Objective » Shift every click coordinate in the answers of the data below by adding 14 to each number, and reproduce all of the data with its requests included, omitting the pictures.
**** Data provided
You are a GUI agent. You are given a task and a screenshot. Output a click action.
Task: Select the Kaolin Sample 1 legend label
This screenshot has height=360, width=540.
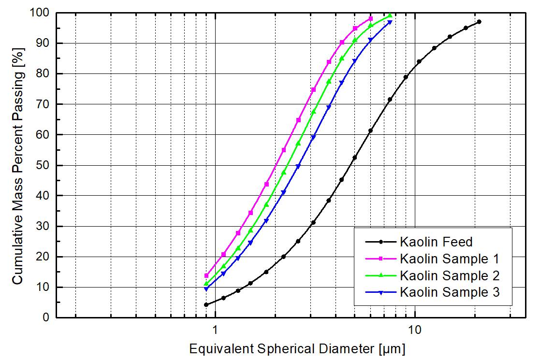click(449, 259)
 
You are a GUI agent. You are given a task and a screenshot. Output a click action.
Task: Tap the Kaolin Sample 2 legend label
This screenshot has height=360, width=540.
click(449, 275)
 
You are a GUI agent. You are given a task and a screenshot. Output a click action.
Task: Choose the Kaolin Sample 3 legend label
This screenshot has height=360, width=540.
click(449, 292)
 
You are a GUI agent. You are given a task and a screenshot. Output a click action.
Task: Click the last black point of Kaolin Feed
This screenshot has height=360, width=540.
click(479, 22)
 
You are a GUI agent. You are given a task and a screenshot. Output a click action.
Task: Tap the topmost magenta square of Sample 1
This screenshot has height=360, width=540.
click(371, 18)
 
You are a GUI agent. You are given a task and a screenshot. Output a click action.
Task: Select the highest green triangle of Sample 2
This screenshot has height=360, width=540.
click(390, 15)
********
Written answer »
You are a GUI agent. You are given a task and a screenshot. Output a click action.
Task: Select the Kaolin Sample 1 legend label
This screenshot has height=360, width=540.
click(463, 273)
 
You are a GUI agent. You are given a task and a screenshot. Output a click action.
Task: Tap the Kaolin Sample 2 legend label
This screenshot has height=360, width=540.
click(463, 289)
 
You are a GUI agent. You are given a task and a screenshot. Output a click action.
Task: Choose the Kaolin Sample 3 legend label
This screenshot has height=360, width=540.
click(463, 306)
 
You are a GUI agent. You are given a task and a screenshot. Output a click action.
Task: Click the last black point of Kaolin Feed
This screenshot has height=360, width=540.
click(493, 36)
 
You are a GUI agent. You are given a task and a screenshot. Output a click action.
Task: Tap the topmost magenta square of Sample 1
This screenshot has height=360, width=540.
click(385, 32)
 
You are a GUI agent. You are given a task and a screenshot. Output a click action.
Task: Select the highest green triangle of Sample 2
This screenshot has height=360, width=540.
click(404, 29)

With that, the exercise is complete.